WORK TASK » If a line of the data below contains the string "will", copy it into your answer.

PROVIDED DATA »
⟨
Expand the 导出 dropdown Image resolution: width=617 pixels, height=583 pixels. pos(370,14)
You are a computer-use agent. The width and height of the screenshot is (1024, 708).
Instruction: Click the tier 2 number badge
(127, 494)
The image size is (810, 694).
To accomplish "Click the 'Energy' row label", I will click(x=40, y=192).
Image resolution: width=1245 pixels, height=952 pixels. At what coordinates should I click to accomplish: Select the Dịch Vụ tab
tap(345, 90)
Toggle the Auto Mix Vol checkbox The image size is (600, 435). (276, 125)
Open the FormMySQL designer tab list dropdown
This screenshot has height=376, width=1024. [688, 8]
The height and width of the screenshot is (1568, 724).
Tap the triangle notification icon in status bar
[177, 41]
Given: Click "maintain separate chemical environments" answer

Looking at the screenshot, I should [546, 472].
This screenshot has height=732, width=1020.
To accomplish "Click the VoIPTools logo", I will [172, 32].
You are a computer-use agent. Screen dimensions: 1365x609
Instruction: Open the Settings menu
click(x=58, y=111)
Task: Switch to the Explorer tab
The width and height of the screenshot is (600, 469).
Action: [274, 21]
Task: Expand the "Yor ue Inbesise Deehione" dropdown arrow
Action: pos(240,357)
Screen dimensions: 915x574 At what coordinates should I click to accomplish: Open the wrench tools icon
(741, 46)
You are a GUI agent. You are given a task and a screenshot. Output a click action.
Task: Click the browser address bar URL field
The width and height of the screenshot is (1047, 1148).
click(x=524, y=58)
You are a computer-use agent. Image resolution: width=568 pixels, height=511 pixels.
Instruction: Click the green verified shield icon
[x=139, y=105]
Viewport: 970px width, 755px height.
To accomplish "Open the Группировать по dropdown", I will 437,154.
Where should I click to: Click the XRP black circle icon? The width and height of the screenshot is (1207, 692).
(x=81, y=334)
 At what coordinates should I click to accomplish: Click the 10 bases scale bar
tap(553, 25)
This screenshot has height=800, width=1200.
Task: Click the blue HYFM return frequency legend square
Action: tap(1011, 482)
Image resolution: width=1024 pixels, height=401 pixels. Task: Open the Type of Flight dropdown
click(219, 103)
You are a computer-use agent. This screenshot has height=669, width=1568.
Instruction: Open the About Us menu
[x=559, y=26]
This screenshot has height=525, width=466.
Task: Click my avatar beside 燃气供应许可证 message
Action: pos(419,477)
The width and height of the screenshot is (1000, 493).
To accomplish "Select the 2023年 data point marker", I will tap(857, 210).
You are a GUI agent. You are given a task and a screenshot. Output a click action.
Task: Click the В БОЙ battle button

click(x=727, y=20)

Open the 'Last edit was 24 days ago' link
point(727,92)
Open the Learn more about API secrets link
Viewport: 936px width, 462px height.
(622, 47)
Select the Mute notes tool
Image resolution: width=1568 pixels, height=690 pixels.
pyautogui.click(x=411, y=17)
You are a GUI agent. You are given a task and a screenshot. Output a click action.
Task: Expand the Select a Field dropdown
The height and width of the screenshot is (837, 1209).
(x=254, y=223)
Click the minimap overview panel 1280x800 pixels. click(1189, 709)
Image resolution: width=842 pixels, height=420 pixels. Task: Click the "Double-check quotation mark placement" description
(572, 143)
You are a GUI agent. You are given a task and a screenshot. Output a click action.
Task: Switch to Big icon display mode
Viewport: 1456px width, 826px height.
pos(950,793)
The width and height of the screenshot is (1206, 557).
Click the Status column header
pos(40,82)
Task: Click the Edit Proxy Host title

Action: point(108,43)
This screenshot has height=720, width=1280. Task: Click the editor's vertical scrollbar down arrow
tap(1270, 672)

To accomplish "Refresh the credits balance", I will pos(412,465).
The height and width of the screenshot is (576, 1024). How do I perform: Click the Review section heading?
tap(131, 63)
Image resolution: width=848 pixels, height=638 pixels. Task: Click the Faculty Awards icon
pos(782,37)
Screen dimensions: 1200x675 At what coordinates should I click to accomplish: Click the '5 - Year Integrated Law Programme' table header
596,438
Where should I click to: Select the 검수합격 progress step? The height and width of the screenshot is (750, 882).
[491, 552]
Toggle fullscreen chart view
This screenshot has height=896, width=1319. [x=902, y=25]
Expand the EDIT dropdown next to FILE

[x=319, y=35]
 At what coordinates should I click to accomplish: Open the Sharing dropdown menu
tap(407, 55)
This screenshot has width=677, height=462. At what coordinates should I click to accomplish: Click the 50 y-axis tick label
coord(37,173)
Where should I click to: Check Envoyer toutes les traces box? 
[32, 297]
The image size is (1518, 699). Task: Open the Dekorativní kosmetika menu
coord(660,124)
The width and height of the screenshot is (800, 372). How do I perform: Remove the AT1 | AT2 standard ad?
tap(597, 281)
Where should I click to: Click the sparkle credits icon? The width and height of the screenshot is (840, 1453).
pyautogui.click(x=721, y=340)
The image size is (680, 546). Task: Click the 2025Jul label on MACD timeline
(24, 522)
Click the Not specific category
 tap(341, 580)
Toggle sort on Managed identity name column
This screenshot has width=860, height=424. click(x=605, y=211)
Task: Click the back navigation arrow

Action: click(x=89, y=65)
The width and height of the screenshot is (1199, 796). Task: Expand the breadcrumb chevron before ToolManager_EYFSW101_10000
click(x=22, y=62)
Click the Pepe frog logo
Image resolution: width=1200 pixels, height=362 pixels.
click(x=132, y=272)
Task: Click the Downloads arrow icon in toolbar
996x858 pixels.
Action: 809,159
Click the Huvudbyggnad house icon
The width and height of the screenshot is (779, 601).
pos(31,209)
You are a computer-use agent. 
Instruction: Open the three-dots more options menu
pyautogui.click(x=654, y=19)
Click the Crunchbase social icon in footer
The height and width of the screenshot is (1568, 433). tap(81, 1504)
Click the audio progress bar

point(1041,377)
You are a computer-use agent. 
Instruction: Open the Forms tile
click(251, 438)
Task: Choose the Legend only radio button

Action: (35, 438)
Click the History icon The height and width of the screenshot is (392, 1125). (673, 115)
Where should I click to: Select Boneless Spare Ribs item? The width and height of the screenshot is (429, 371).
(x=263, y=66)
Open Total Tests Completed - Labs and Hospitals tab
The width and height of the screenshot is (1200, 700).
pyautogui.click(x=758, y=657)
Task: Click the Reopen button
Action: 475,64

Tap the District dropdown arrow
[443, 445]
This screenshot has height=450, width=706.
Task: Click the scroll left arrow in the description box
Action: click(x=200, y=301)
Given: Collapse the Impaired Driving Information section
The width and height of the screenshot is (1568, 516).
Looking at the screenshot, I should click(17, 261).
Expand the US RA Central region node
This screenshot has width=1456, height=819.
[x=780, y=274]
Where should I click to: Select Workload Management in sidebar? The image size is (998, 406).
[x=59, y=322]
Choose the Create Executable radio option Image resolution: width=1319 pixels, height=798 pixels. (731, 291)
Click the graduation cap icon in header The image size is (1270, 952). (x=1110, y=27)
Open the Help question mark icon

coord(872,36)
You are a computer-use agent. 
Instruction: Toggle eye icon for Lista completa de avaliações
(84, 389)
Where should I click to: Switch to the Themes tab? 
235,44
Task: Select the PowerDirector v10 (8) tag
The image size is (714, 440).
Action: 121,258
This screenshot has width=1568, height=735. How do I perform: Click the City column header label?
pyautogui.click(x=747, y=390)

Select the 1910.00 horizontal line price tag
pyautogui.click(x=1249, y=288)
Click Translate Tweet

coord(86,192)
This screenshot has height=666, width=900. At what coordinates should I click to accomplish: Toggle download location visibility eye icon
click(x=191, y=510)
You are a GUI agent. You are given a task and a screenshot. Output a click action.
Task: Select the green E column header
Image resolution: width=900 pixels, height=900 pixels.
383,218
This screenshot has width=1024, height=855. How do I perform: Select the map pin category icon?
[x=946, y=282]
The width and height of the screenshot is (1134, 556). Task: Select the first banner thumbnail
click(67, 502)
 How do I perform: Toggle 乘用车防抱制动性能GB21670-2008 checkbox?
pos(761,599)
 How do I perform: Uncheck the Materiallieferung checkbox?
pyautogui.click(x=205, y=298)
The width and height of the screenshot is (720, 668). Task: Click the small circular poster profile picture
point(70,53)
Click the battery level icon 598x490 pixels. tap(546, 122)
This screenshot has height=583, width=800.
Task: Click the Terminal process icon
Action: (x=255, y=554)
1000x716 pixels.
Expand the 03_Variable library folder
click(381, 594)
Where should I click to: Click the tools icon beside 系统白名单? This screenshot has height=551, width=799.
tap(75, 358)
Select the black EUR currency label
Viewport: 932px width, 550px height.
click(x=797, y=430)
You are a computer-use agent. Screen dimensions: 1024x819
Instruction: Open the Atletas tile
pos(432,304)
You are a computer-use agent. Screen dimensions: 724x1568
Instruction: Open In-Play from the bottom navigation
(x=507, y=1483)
⟩
WRITTEN ANSWER »
To accomplish "Click the 'Energy' row label", I will click(x=40, y=192).
To accomplish "Click the VoIPTools logo", I will [172, 32].
To accomplish "Open the Группировать по dropdown", I will 437,154.
To accomplish "Select the 2023年 data point marker", I will tap(857, 210).
To accomplish "Refresh the credits balance", I will pos(412,465).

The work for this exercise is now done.